Сергей Юрский. А. Пушкин. «Евгений Онегин». Глава VI / М. Булгаков»Мастер и Маргарита». Глава VII. — «Мелодия», 1986 (запись 1985 года)
- Сторона 1
- А. С. ПУШКИН «Евгений Онегин», глава VI (в сокращении)
- Стихотворения: «Няне», «Бесы» на русском и французском языках Перевод М. Цветаевой
- Сторона 2
- М. БУЛГАКОВ «Мастер и Маргарита», глава VII. Нехорошая квартира Режиссер О. Итина https://vimeo.com/493901861
Звукорежиссер Л. Должников. Редактор Т. Тарновская. Художник В. Барышников. Фото А. Экштейна
Лев Аннинский [Предисловие к грампластинке]

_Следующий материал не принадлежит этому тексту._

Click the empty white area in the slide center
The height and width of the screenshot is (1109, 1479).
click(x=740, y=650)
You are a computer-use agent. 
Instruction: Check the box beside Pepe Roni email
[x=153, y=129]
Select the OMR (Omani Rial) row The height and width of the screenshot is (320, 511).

Чтецкий репертуар Сергея Юрского, как кажется, сплошь соткан из неожиданностей. Своеобразным «рекордом» преодоленной несовместимости еще недавно критики считали его контакт с текстами Шукшина: контакт чтеца интеллигентного и иронического — с шукшинскими героями: людьми взрывной страстности, склонными, как осторожно заметил сам Юрский, к «кулачному» бою. Но, я думаю, и это еще не «рекорд». Самое парадоксальное сочетание — другое: Юрский — Пушкин.

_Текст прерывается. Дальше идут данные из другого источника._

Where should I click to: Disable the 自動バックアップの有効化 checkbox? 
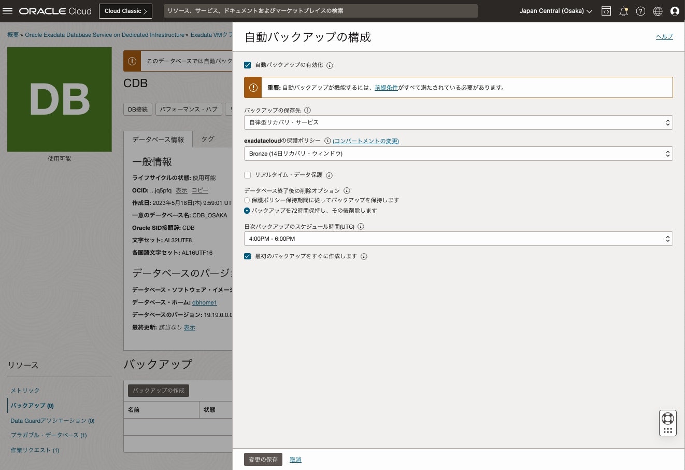point(247,65)
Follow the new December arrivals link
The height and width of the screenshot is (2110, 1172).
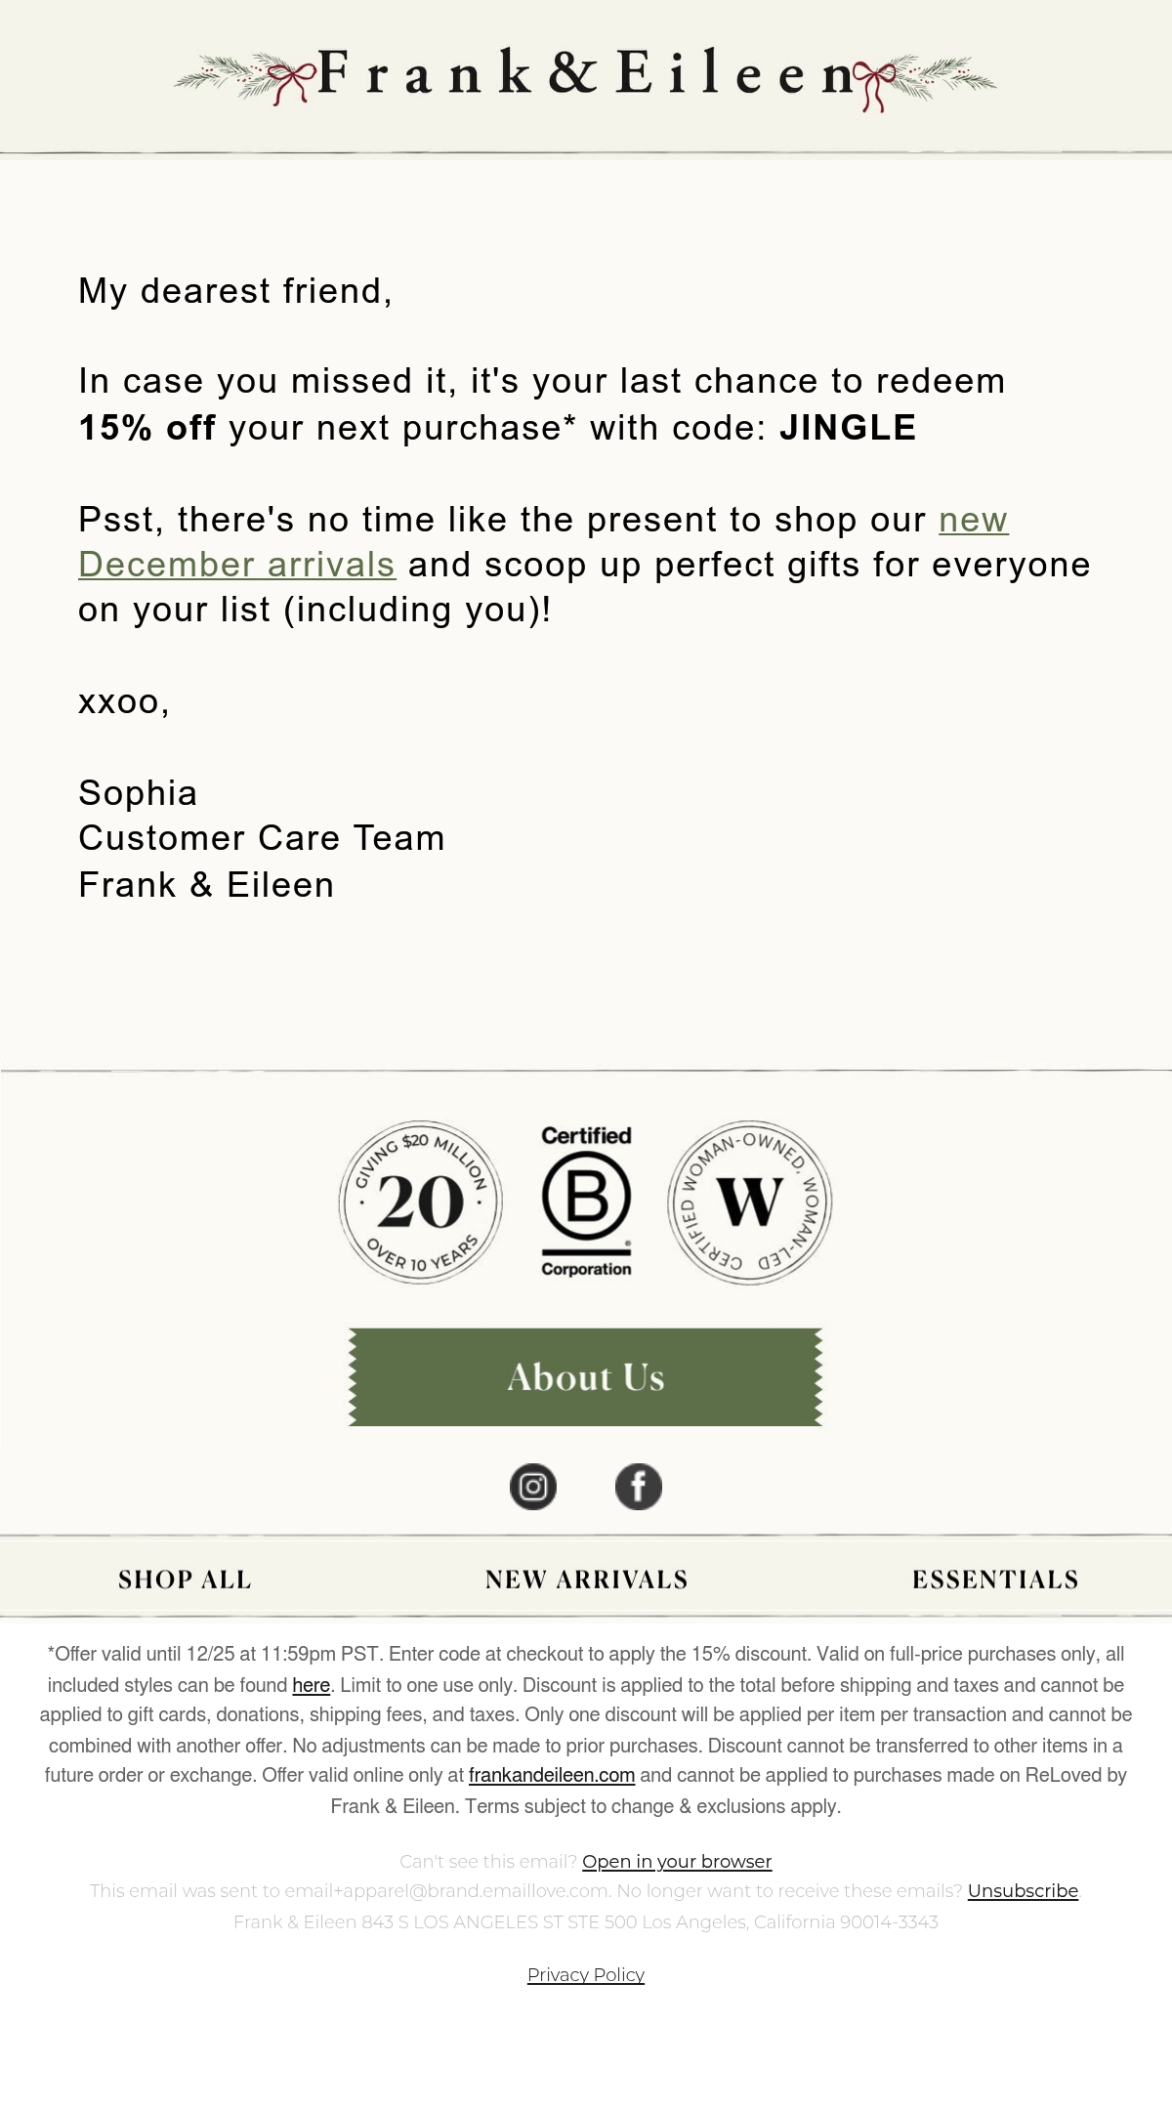[543, 542]
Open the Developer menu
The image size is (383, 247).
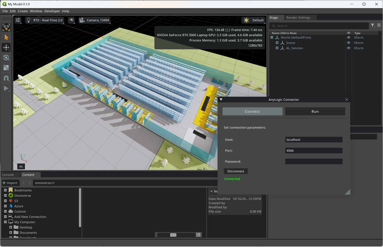pyautogui.click(x=52, y=11)
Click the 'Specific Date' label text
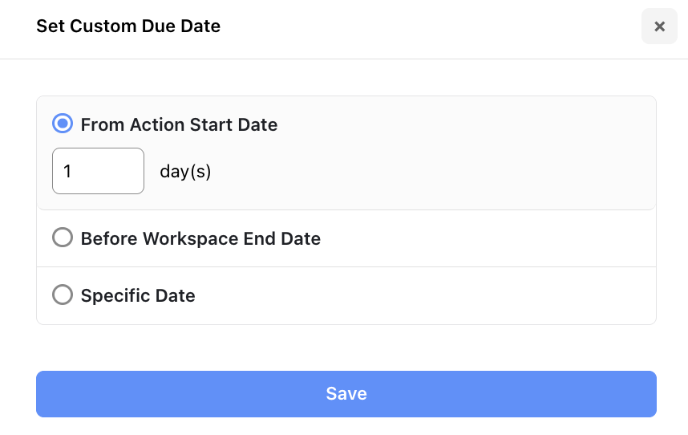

Это и вовсе неожиданно. Пушкина Юрский читает всю жизнь. Его сольное концертирование началось с «Графа Нулина». В свое время Юрский полностью прочел «Онегина» с телеэкрана. И дело не только в этом. Пушкин — настолько привычная и универсальная константа нашей культуры, что подсоединение к нему кажется в судьбе любого артиста естественным, как опора на почву. «Пушкин — наше все». В Пушкина уходят, как в детскую память, где все просто, ясно и хорошо. Но… в том-то и дело, что эта простота иллюзорна. По существу, Пушкин — поле боя, во всяком случае, для Юрского. Не для того он записывает «Евгения Онегина», да еще хрестоматийнейшие, любому школьнику памятные строфы (дуэль Онегина и Ленского!), чтобы подзарядиться гармонией в наш «разорванный» век, как это, пожалуй, свойственно большинству чтецов. Он в эту гармонию не верит.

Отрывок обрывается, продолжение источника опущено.